● EXERCISE GOAL:
Keep only the lines of the data below that contain "agent", and copy them.

● DATA TO EXAMINE:

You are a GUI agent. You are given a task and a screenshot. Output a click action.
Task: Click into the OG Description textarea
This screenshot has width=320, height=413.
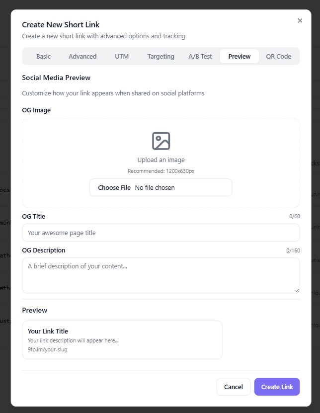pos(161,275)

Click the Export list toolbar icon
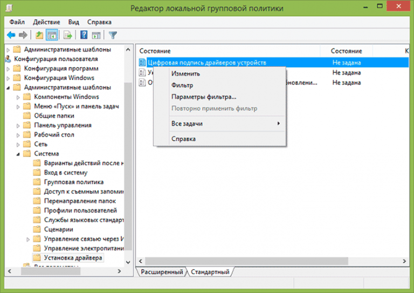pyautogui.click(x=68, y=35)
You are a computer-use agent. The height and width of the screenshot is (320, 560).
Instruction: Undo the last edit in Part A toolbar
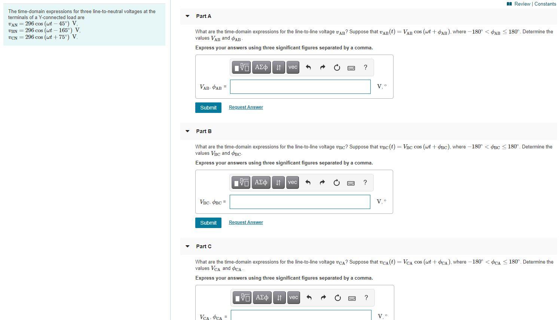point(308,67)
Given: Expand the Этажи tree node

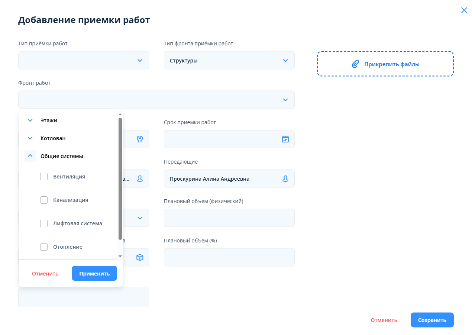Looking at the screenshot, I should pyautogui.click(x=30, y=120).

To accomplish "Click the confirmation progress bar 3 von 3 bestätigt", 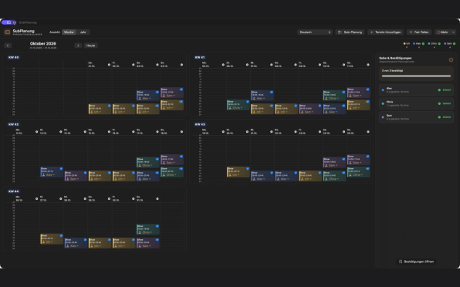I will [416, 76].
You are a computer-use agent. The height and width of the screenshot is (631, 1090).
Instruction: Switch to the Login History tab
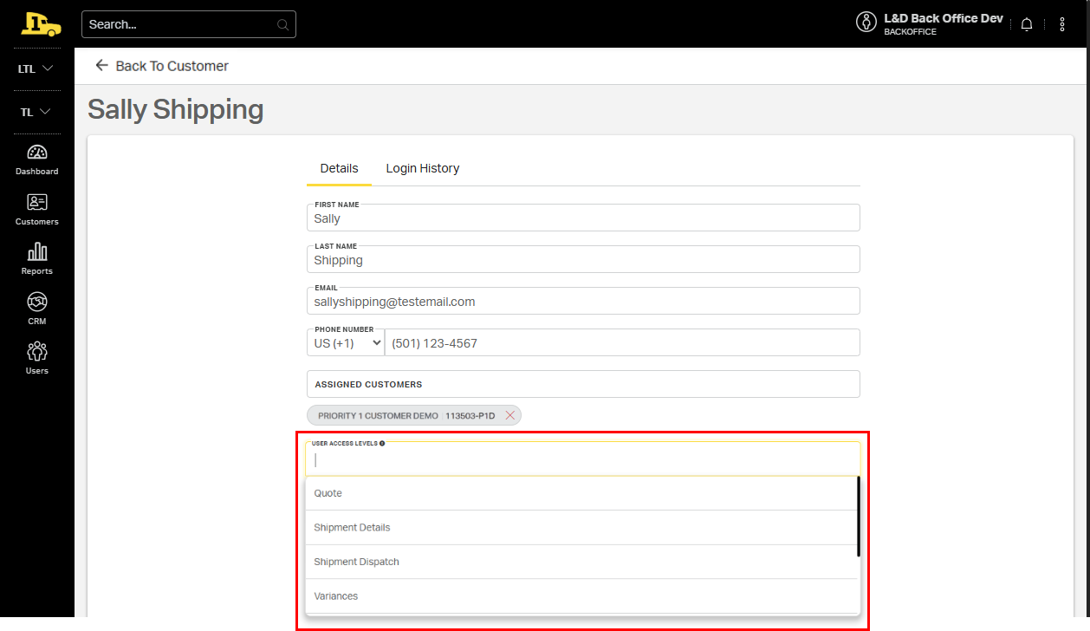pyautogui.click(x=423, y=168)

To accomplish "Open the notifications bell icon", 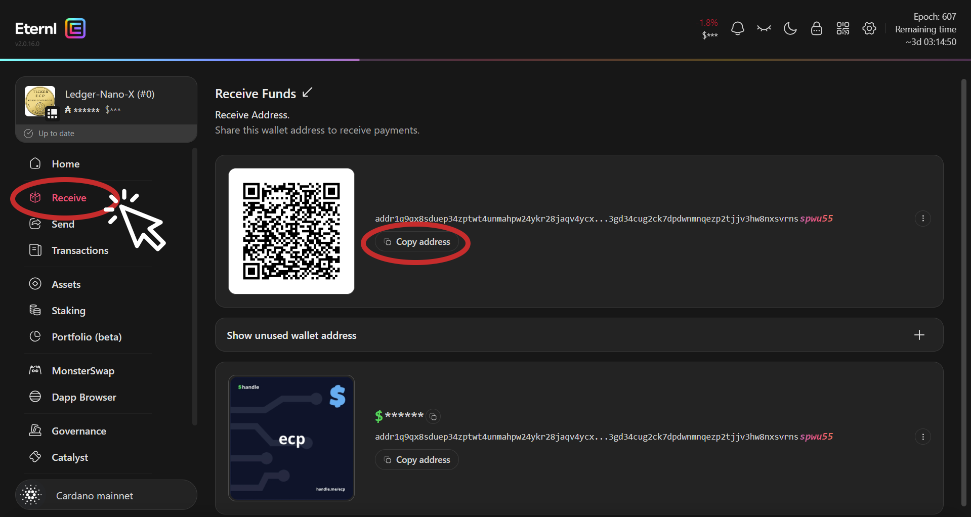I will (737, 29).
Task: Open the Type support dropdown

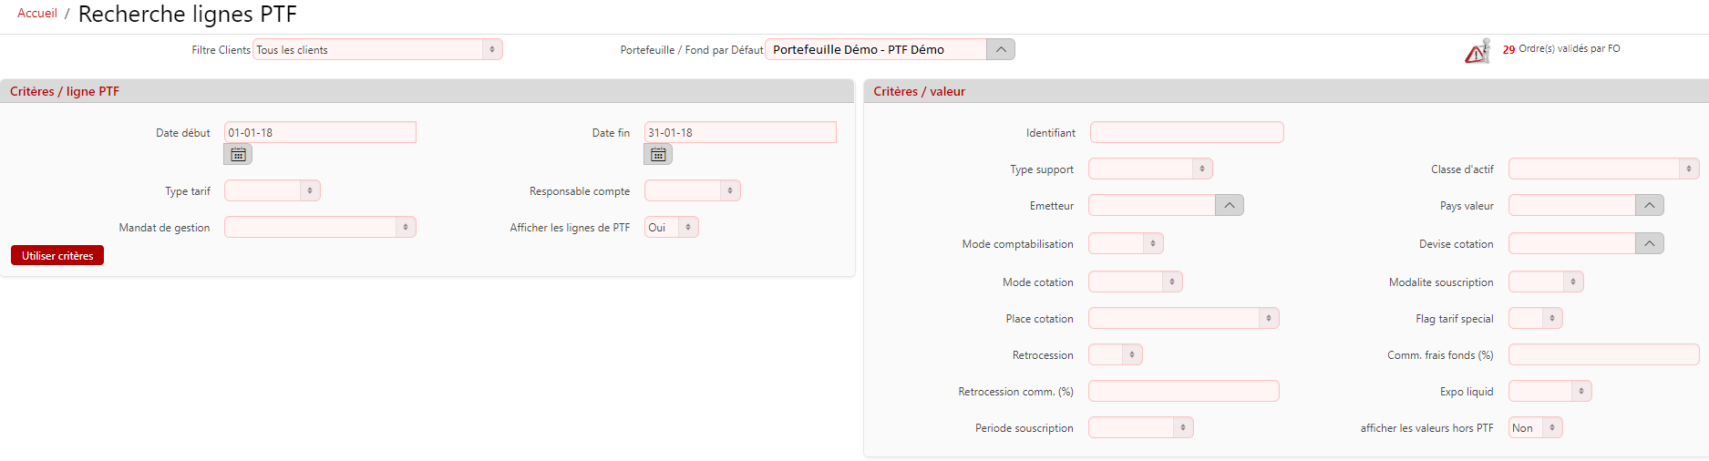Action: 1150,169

--

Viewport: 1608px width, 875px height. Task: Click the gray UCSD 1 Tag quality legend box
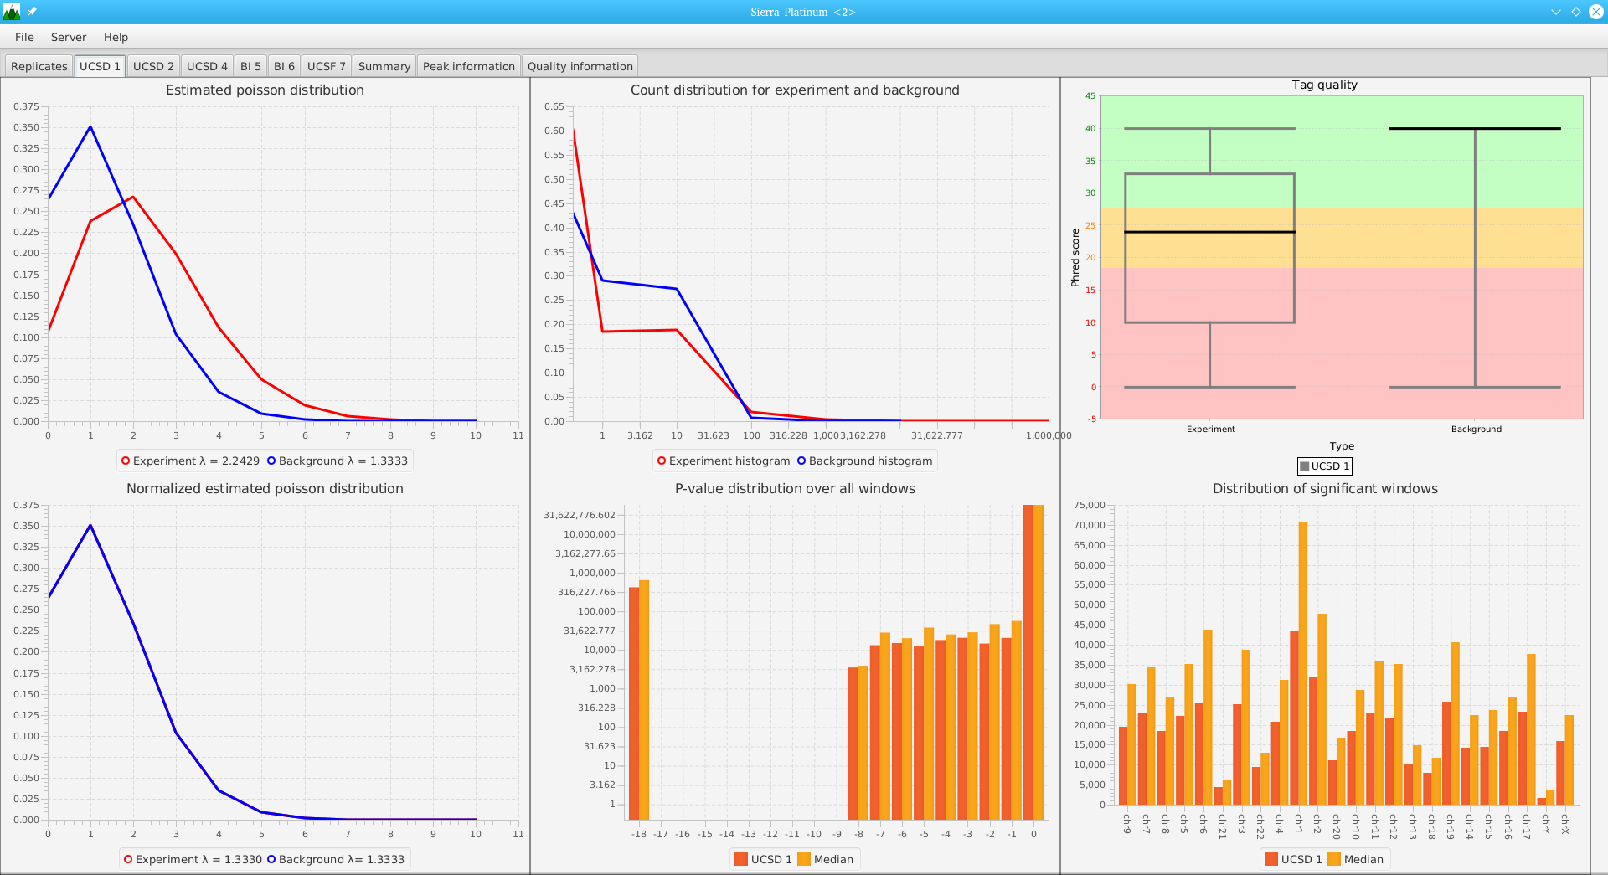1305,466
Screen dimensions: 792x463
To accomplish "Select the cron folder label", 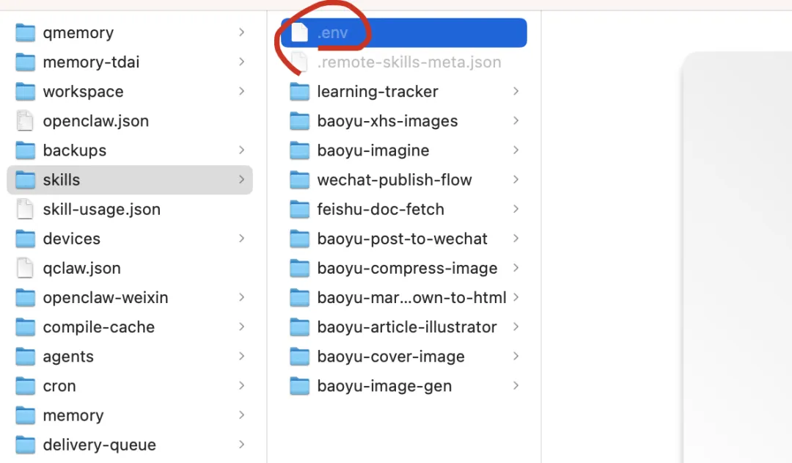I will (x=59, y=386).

● WRITTEN REPLY:
You are a GUI agent. You are given a task and a screenshot. Output a click action.
You are a computer-use agent. The height and width of the screenshot is (320, 560).
You are a computer-use agent. The height and width of the screenshot is (631, 1090).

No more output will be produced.